Migrants are quickly returned to Mexico under Biden's asylum crackdown

Efforts by state lawmakers across the U.S. to pass stricter immigration laws have increased significantly over the past four years under the Biden administration, according to a report released by a national civil rights group on Thursday.

The League of United Latin American Citizens, the largest Latino civil rights organization in the U.S., found that state lawmakers have proposed 233 laws that the group considers to be "anti-immigrant" — up from 132 in 2023, 64 in 2022, 81 in 2021 and 51 in 2020.

Those proposals include measures to criminalize unauthorized entry into the U.S. at the state level, curb so-called "sanctuary" policies that limit local law enforcement cooperation with federal immigration authorities and address concerns about noncitizen voting attempts, which studies show are rare. Other measures have sought to crack down on the hiring of undocumented workers. 

The report, first shared with CBS News, underscores how Republican state officials across the country have increasingly sought to challenge the federal government's long-standing authority to set immigration and border policy.

The vast majority, or 97%, of these immigration measures proposed in state legislatures since 2020 have been sponsored by Republican lawmakers, according to LULAC's researchers. Texas has led the way with 91 proposals to enact stricter immigration laws in the past four years, the report shows.

Most of these proposals have not been passed and enacted, the report found, but several states with Republican-led legislatures have succeeded in getting them across the finish line.

State immigration laws

Late last year, the Texas legislature passed an unprecedented law known as SB4 that empowered state officials to arrest, jail and prosecute migrants suspected of crossing into the U.S. unlawfully. It also allowed state judges to order suspected violators to return to Mexico in lieu of prosecution. At the request of the Biden administration, a federal judge ruled against the law, which remains blocked while Texas' appeal is reviewed.

Eliana, 22, a migrant from Venezuela, holds her daughter Crismarlees, 3, while being denied entry after attempting to cross through concertina wire on the U.S. side of the Rio Grande on March 26, 2024, in El Paso, Texas. BRANDON BELL / Getty Images

Following Texas' footsteps, state governments in Iowa, Louisiana, Kansas and Oklahoma enacted immigration laws that were nearly identical to SB4. The measures have similarly faced legal challenges by the Justice Department. In November, Arizona voters will decide whether to make it a state crime for migrants to cross from Mexico outside of a legal entry point – a ballot measure created by state Republican lawmakers.

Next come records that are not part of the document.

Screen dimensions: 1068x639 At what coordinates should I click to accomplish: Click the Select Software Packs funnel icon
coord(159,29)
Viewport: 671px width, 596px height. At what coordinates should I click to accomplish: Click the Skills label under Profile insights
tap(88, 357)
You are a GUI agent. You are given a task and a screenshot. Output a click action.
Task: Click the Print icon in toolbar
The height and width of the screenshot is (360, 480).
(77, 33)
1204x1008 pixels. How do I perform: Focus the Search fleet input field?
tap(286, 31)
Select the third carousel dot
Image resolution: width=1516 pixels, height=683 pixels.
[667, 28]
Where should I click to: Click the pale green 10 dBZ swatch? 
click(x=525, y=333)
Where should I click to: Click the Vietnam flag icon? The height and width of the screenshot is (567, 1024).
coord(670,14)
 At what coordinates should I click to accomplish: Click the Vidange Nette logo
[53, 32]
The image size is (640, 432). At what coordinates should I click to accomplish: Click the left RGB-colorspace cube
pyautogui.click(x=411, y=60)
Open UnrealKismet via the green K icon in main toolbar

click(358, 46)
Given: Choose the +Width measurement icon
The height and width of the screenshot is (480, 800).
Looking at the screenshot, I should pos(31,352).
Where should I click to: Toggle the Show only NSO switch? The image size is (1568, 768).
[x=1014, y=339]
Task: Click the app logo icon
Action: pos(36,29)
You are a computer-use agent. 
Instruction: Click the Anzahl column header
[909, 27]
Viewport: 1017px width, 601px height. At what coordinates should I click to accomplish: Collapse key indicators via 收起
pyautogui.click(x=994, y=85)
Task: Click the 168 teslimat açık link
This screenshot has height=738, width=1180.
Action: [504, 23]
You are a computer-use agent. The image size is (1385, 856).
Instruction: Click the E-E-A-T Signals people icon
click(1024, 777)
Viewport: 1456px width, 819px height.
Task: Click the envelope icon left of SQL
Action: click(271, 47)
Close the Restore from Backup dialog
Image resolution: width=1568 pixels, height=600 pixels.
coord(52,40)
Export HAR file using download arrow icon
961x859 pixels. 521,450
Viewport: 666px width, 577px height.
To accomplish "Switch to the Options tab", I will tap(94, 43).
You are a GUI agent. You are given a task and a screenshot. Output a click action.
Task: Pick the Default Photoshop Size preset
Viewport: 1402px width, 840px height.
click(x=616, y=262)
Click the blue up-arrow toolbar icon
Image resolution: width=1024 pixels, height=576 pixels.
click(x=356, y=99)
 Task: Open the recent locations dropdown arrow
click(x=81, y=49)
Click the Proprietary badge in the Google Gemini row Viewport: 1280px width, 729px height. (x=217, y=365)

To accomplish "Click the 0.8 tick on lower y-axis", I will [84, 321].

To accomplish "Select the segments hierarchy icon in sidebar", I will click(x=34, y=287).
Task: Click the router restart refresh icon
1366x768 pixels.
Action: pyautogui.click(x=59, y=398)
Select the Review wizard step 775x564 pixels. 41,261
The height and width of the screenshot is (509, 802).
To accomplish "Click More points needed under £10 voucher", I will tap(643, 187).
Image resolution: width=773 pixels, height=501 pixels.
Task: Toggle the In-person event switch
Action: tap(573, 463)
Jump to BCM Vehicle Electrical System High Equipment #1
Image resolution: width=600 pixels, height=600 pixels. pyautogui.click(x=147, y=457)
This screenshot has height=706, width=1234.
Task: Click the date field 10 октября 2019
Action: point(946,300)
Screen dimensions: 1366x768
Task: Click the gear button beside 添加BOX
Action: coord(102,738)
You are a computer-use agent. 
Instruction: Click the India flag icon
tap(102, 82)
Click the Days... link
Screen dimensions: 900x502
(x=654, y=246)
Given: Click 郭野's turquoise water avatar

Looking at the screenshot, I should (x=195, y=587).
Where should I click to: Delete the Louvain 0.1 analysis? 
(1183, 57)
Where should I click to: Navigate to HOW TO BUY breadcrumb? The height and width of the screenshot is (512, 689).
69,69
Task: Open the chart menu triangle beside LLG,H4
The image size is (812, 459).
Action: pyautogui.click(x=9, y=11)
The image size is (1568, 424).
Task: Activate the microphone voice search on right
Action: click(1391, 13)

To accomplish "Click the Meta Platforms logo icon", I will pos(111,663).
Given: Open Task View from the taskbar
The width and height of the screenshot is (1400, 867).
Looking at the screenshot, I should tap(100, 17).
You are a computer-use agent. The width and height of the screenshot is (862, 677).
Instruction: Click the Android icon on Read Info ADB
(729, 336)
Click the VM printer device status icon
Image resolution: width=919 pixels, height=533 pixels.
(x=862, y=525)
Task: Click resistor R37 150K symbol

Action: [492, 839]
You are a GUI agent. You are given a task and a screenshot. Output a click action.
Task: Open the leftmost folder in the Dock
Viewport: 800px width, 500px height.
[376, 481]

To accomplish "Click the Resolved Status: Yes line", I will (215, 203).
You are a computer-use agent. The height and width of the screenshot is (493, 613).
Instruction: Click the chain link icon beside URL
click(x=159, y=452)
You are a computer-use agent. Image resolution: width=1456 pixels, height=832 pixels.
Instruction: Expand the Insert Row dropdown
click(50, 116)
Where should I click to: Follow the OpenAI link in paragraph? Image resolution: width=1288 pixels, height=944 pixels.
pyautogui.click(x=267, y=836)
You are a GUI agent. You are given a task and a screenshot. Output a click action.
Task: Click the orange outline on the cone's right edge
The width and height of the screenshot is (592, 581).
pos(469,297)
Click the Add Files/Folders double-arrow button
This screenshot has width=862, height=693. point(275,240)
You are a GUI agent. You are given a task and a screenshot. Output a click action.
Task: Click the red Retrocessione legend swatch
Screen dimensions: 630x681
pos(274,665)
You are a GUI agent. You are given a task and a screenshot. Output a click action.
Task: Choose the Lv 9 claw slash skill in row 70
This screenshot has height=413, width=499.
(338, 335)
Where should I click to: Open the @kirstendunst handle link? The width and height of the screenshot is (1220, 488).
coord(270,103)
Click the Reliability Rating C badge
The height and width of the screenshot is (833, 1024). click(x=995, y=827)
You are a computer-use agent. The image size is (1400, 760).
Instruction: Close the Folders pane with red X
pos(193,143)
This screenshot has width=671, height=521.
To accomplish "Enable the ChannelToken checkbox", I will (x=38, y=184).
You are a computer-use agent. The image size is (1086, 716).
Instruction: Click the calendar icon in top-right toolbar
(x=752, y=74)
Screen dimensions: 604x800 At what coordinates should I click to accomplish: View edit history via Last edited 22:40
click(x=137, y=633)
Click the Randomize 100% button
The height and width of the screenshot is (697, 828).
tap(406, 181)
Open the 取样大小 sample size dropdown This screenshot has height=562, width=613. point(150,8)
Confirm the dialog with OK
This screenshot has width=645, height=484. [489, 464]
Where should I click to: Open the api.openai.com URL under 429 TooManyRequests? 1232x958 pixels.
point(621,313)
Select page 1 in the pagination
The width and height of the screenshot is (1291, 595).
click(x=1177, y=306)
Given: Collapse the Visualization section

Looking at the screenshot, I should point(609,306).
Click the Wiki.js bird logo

Last year, Florida Gov. Ron DeSantis, a Republican, signed one of the toughest state immigration laws in modern history. The law increased penalties for employers who hire unauthorized workers, invalidated driver's licenses issued by other states to undocumented immigrants, directed state hospitals to collect immigration information on patients and created new crimes for transporting people without a legal immigration status into Florida.

Republican state leaders have said they've sought to play a larger role in shaping immigration policy-making due to the record levels of illegal crossings reported along the U.S. southern border in recent years. They have blamed President Biden's policies for that record influx, denouncing them as too lax and lenient.

"Biden's deliberate inaction has left Texas to fend for itself," Texas Gov. Greg Abbott, a Republican, said when he signed SB4.

LULAC, on the other hand, said the state measures are divisive and counterproductive. Some of them, the group argues, could also lead to racial bias against Latinos, since many undocumented immigrants hail from Latin America. 

"You really see activist governors and attorneys general that are basically trying to address these issues on their own, instead of, quite frankly, working in a bipartisan way through Congress to pass comprehensive immigration reform, for example, to provide a clear pathway for citizenship, to more clearly define what the asylee process is," said Juan Proaño, LULAC's CEO.

LULAC has been embroiled in a legal fight with Texas Attorney General Ken Paxton, whose office recently targeted the homes of several of the group's members with search warrants, confiscating their phones and laptops. Paxton's office has said it is looking into allegations of voter fraud. Those targeted have denied any wrongdoing, and LULAC has asked the Justice Department to investigate Texas for potential civil rights violations.

Kathleen Bush-Joseph, an analyst at the nonpartisan Migration Policy Institute, said the lawsuits filed by states against federal immigration policies are another way they have reshaped immigration policy in recent years. Texas and other Republican-led have challenged virtually every major action by Mr. Biden on immigration, recently convincing a court to pause a program that would grant legal status to some undocumented immigrants married to U.S. citizens.

"States are succeeding, though litigation, in halting or stalling nationwide immigration policy affecting hundreds of thousands of people," Bush-Joseph said.

In the absence of congressional reforms to the immigration system over the past three decades, the federal government and states have each taken more unilateral actions on the issue, she noted.

"The outdated nature of the immigration system, writ large being from the 80s and 90s, means that it's not up to the challenges of the 21st century," Bush-Joseph said. "And the difficulties that both the states and the federal government have are exacerbated by this issue of not having an updated system."